## PROBLEM DESCRIPTION
Report every line below that has the string "will" in it.

Items from a data source:
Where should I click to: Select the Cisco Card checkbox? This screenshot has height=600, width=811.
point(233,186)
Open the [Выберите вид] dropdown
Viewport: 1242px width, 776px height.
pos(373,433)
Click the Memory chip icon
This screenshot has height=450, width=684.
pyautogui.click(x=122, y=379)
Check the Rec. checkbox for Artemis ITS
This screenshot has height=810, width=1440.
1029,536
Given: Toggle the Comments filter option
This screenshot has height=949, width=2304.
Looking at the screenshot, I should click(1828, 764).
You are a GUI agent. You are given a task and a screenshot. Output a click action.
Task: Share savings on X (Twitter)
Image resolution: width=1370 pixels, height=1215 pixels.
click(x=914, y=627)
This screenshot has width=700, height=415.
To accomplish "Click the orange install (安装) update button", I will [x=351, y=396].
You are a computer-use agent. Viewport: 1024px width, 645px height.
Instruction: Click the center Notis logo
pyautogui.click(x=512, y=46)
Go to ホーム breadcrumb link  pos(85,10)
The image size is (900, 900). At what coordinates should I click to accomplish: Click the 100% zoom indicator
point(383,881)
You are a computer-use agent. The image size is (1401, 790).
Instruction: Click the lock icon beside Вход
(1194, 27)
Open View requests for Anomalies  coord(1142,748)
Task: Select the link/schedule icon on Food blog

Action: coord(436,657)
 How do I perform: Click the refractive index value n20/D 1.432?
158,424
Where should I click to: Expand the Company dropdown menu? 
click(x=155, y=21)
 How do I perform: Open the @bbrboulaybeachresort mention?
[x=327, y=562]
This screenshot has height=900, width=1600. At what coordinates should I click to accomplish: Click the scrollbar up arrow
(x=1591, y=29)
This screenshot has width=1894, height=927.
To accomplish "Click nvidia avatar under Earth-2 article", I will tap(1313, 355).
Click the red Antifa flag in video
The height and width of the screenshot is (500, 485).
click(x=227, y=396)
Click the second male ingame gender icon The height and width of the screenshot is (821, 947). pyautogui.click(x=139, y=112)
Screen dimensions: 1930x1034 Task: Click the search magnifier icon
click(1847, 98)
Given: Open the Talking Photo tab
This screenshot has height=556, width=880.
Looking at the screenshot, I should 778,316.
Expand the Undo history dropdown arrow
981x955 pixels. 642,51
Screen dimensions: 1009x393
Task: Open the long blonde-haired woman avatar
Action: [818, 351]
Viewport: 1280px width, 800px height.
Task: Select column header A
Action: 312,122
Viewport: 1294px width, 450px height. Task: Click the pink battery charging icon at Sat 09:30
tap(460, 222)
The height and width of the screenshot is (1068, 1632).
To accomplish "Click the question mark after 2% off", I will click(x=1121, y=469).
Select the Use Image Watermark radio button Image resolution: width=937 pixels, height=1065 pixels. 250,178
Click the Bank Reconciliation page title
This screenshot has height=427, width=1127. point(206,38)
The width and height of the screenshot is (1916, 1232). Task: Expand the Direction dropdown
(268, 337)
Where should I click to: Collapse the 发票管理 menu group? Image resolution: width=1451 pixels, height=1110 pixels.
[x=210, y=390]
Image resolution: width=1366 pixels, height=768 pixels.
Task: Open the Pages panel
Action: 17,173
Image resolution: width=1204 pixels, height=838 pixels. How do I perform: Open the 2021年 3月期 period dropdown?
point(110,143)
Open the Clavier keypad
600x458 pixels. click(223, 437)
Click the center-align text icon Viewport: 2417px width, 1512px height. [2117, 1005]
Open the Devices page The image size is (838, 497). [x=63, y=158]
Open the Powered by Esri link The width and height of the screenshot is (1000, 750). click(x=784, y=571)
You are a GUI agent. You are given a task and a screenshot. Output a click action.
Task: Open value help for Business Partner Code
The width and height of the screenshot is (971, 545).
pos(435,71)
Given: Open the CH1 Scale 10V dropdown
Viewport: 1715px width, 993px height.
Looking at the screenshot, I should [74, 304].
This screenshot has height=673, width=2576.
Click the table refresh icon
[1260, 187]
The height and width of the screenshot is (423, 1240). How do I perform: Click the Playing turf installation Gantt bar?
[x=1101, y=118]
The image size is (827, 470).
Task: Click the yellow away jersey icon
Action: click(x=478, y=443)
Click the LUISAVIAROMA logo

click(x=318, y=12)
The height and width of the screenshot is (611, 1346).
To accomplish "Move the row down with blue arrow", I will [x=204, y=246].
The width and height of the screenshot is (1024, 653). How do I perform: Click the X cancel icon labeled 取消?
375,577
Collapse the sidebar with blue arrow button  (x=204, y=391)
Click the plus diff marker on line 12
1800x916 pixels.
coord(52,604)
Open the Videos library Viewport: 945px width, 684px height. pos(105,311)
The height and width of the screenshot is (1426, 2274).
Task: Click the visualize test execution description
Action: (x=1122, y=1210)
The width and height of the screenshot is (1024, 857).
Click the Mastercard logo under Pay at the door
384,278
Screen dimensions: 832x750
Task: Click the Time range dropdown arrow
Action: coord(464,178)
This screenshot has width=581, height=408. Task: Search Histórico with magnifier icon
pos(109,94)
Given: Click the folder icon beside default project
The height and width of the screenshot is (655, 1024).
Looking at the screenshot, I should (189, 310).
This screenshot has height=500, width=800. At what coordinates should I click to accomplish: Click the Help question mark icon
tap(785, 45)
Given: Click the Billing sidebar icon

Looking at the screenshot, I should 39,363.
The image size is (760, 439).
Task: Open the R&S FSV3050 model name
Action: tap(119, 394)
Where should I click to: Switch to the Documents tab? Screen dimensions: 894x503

## WRITTEN SOLUTION
To accomplish "Click the orange install (安装) update button", I will [x=351, y=396].
To accomplish "Click nvidia avatar under Earth-2 article", I will tap(1313, 355).
To accomplish "Click the question mark after 2% off", I will click(x=1121, y=469).
To accomplish "Move the row down with blue arrow", I will [x=204, y=246].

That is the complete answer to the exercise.